Personal data can mean a lot of things in a lot of different contexts. One of the most comprehensive ones, I feel, is the European Union’s interpretation of the term under its GDPR (General Data Protection Regulation). Personal data is defined there as “any information that relates to an identified or identifiable living individual”, including “pieces of information” which “can lead to the identification of a particular person”. Data that has been anonymized or in any way processed “but can be used to re-identify a person remains personal data […] regardless of the technology used for processing that data”. Data processed “in such a way that the individual is not or no longer identifiable” is no longer considered personal data.

All of us generate massive amounts of personal data through our comings and goings in the digital realm. This, very often, happens behind our back and without our consent — or with ‘consent’ extracted from mile-long Terms & Conditions that nobody actually ever reads. Even something as seemingly innocuous as a dating app has stunning amounts of data on its users, often without them realizing.

“Apps such as Tinder are taking advantage of a simple emotional phenomenon; we can’t feel data,” Luke Stark, a digital technology sociologist at Dartmouth University, told Judith Duportail at The Guardian back in 2017. “This is why seeing everything printed strikes you. We are physical creatures. We need materiality.”

So we can all agree that we don’t like our personal data being used without our consent. But what uses of personal data would people be fine with, and why? In order to find out, the team put together a questionnaire that gauged the motivations of 1,300 people for donating their data. It contained three distinct reasons: an opportunity for self-benefit, social duty, and the need to understand the purpose of data donation.

Social duty included motivations such as the desire to help better society or give back to a community. Self-interest tied into the need to gain personal benefits as a result of donating data — such as a boost in reputation, or avoiding feelings of guilt. Purpose of use was tied to the need to understand the consequences of donating data, and of understanding what it would be used following donation.
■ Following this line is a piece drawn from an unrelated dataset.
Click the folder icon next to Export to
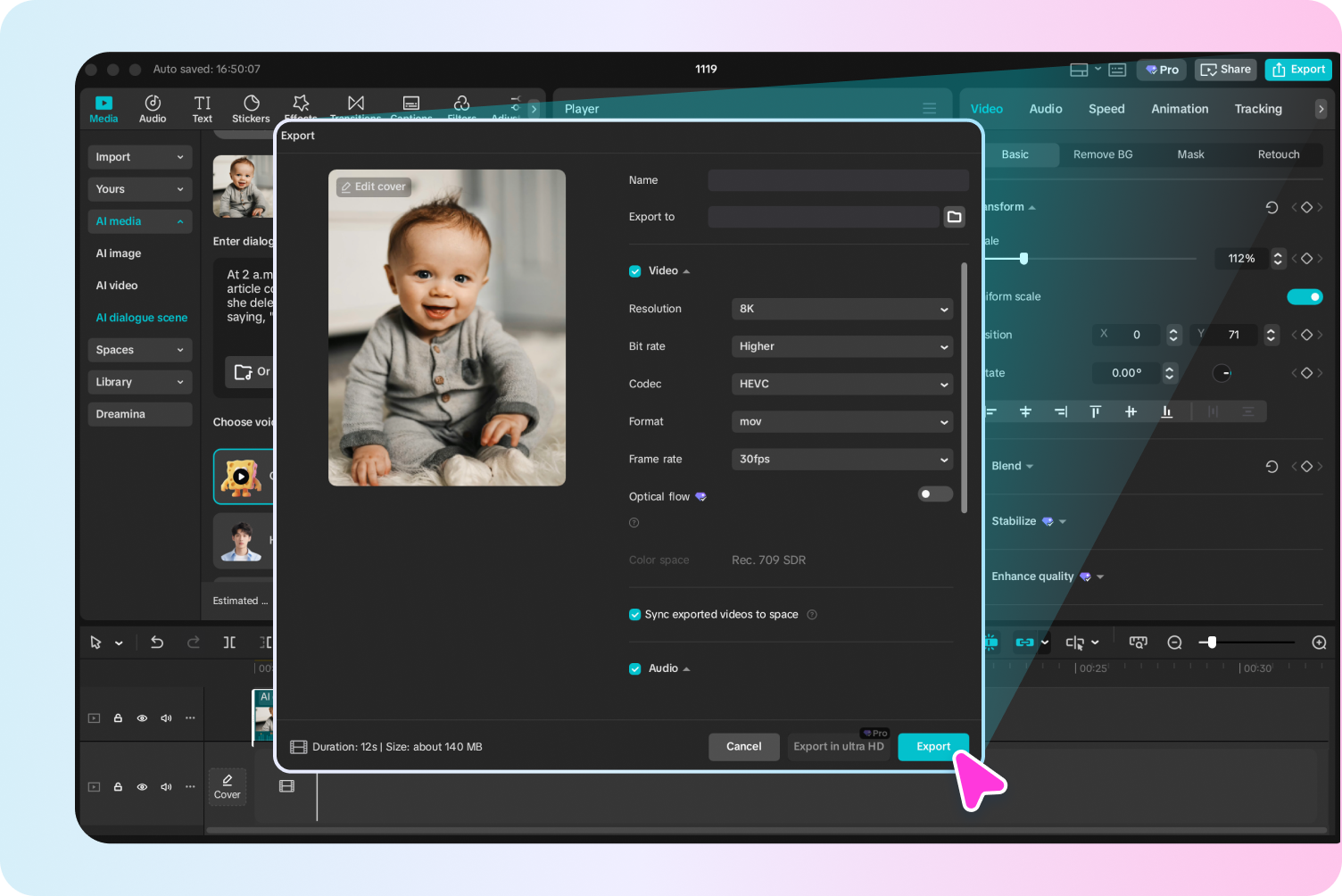954,216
The strongest motive out of the three seems to be the desire to serve society, the team found. On the other end of the spectrum, the strongest predictor for the decision not to donate personal data was the need to gain direct benefits as a result of data donation. The need to know the consequences of donating personal data was nevertheless an important third factor that people considered when making the decision whether to donate or not, even if the other two carried more weight by themselves.
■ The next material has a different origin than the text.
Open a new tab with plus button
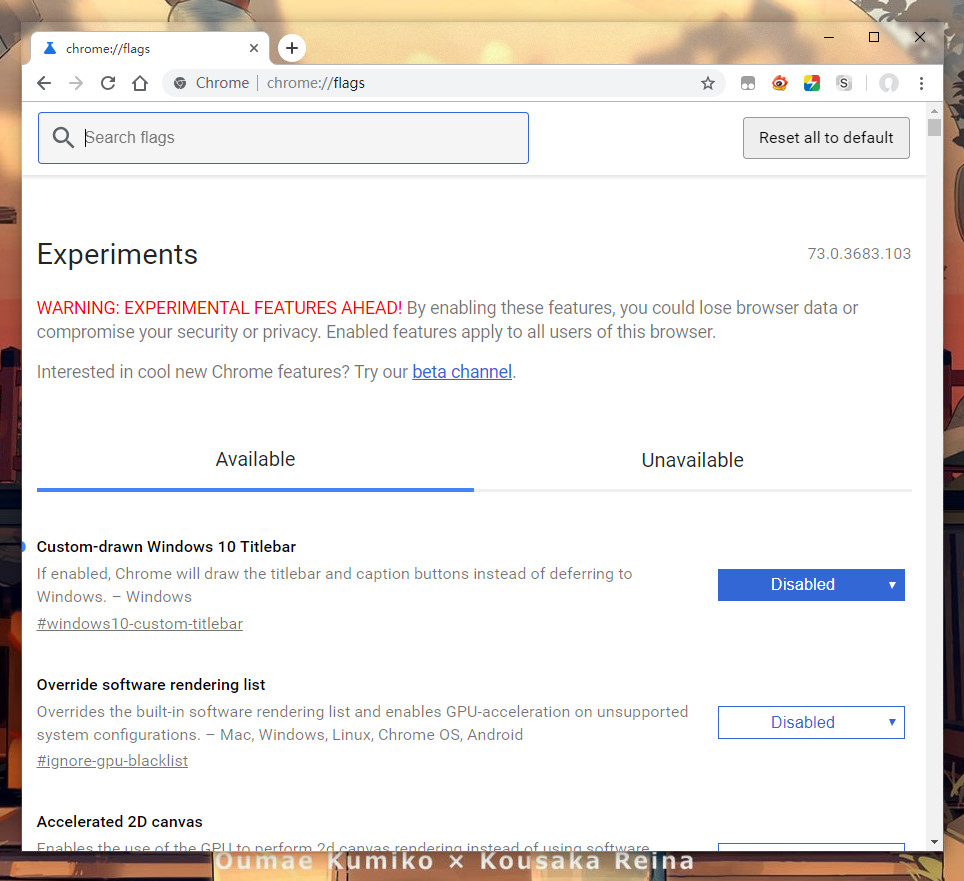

The study also found that different forms of empathy help define various types of prosocial motivation for individuals and that these differences could matter in the context of data donation. The team recommends future research into what personality differences or contextual factors can explain individual motivations to donate personal data or not.

“Our results demonstrate that these motivations predict people’s intentions to donate personal data over and above generic altruistic motives and relevant personality traits,” Dr. Skatova explains.

“The creation and use of data generated by each and every one of us for industry is here to stay, along with all the good and bad that can entail. In these times where consumer data is mined by companies, data donation can redress this power imbalance by providing a safe and ethical route that allows individuals to explicitly consent to what research organisation they share their data with, and for what purpose.”

The paper “Psychology of personal data donation” has been published in the journal PLOS One.